Washington, May 1 : Scientists at the Salk Institute for Biological Studies say that they have probably unearthed the reason as to why diabetic individuals have a significantly higher risk of developing Alzheimer's disease.
The researchers say that experiments on mice have shown that the blood vessels in the brain of young diabetic animals are damaged by the interaction of elevated blood glucose levels and low levels of beta amyloid, a peptide that clumps to form the senile plaques that riddle the brains of Alzheimer's patients.
Lead researcher David R. Schubert, professor in the Cellular Neurobiology Laboratory, said that though the damage took place long before the first plaques appeared, the mice suffered from significant memory loss and an increase in inflammation in the brain.
"Although the toxic beta amyloid peptide was first isolated from the brain blood vessels of Alzheimer's patients, the contribution of pathological changes in brain vascular tissue to the disease has not been well studied," he said.

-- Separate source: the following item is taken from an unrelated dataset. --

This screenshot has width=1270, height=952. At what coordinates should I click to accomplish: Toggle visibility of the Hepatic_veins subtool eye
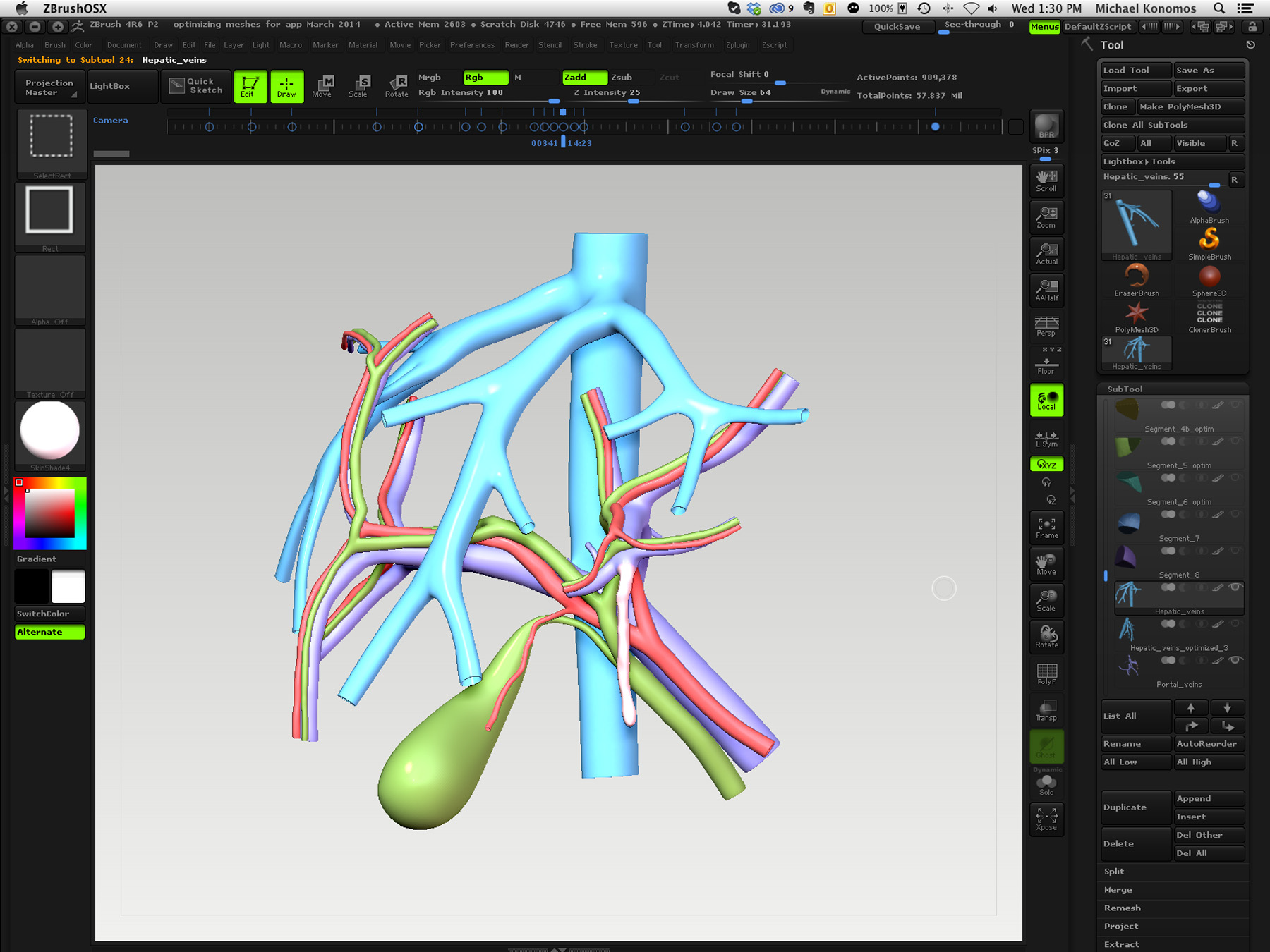1235,587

"Our data clearly describe a biochemical mechanism to explain the epidemiology, and identify targets for drug development," he added.

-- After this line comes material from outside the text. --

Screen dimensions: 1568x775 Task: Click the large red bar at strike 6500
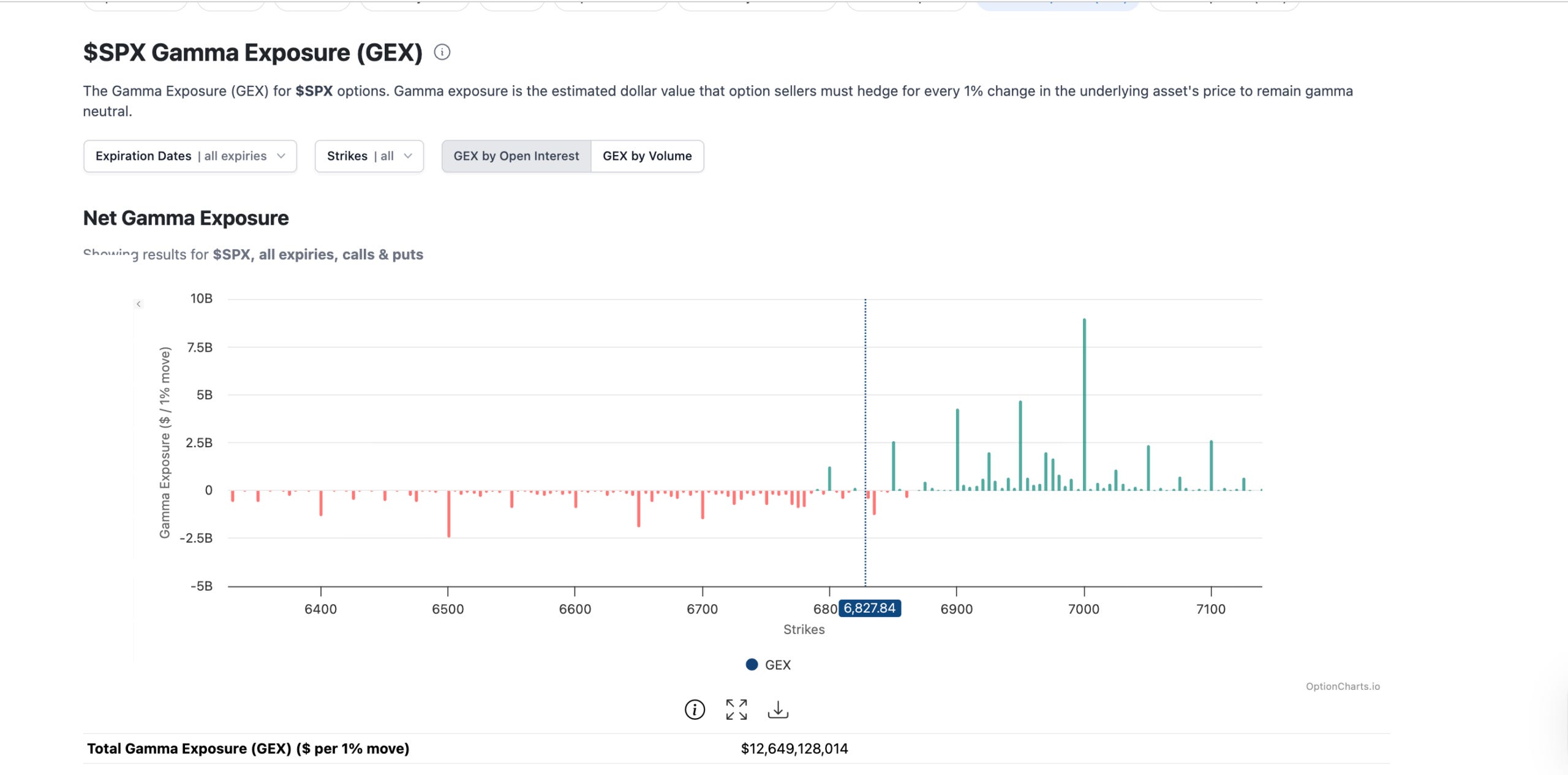448,513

Past research had found diabetic people to be 30 to 65 per cent more susceptible to Alzheimer's disease than their non-diabetics counterparts. The risk was found to be associated with both type 1 and type 2 diabetes, which share hyperglycemia as a common pathogenic factor.

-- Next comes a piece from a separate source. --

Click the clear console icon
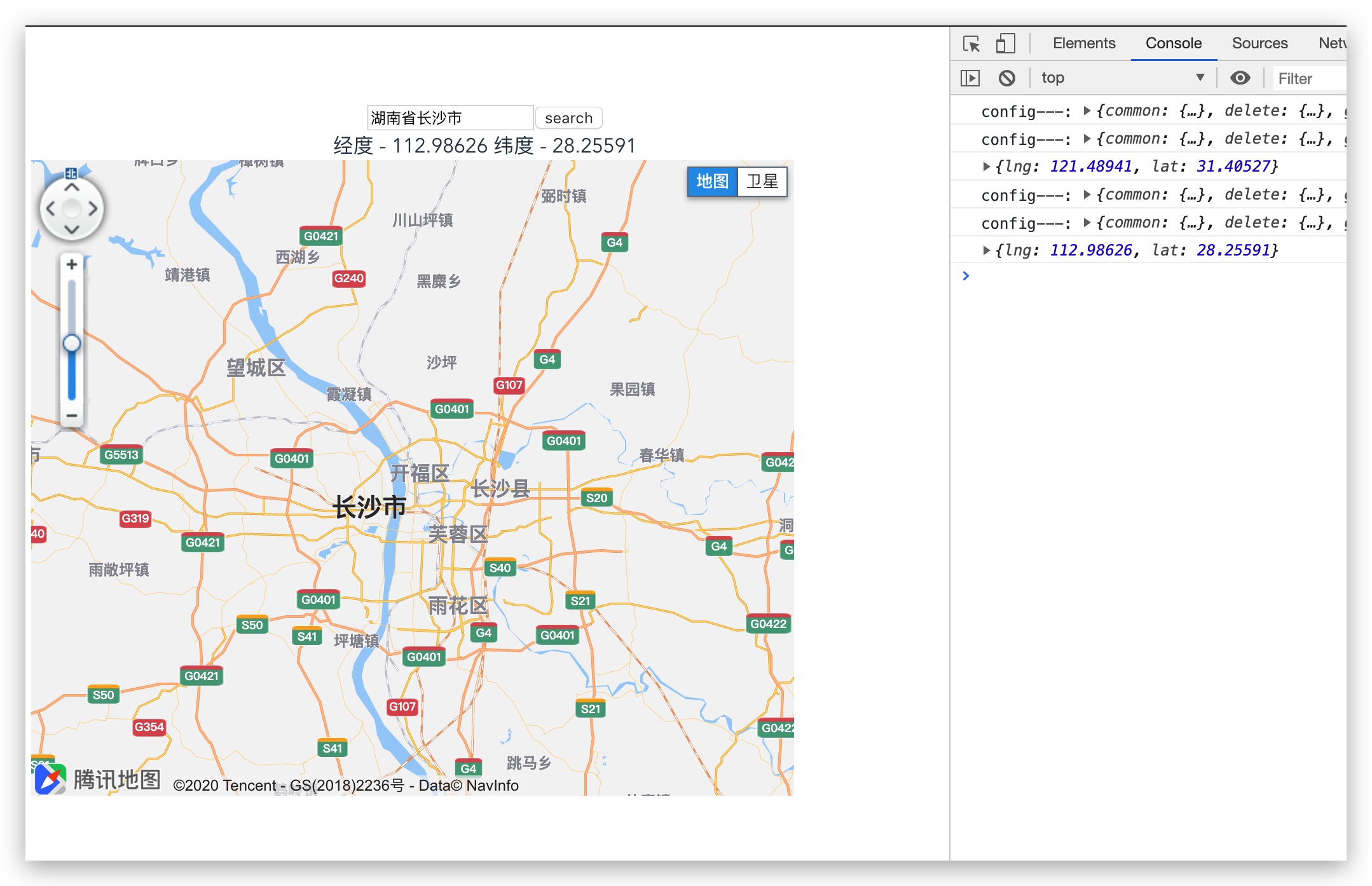Image resolution: width=1372 pixels, height=886 pixels. [x=1006, y=78]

"Many studies have focused on altered insulin signaling in the brain as a possible mechanism for the association between Alzheimer's disease and diabetes but researchers paid much less attention to the direct affects of increased blood glucose levels on brain function and the pathogenesis of Alzheimer's," said lead author Joseph R. Burdo, a former postdoctoral researchers in Schubert's lab and now an assistant professor at Bridgewater State College in Bridgewater, Massachusetts.
In the current study, the researchers induced diabetes in young mice, whose genetic background predisposed them to acquire the symptoms of Alzheimer's with old age.
They observed that the mice suffered damage to blood vessels well before any overt signs of Alzheimer's disease-like nerve cell death or the acquisition of amyloid deposits, the hallmark of the disease-could be detected in their brains.
They also noted that the vascular damage was due to the overproduction of free radicals, resulting in oxidative damage to the cells lining the brain's blood vessels.
"While all people have a low level of amyloid circulating in their blood, in diabetics there may be a synergistic toxicity between the amyloid and high level of blood glucose that is leading to the problems with proper blood vessel formation," said Burdo.
The study has been published in the online issue of Neurobiology of Aging.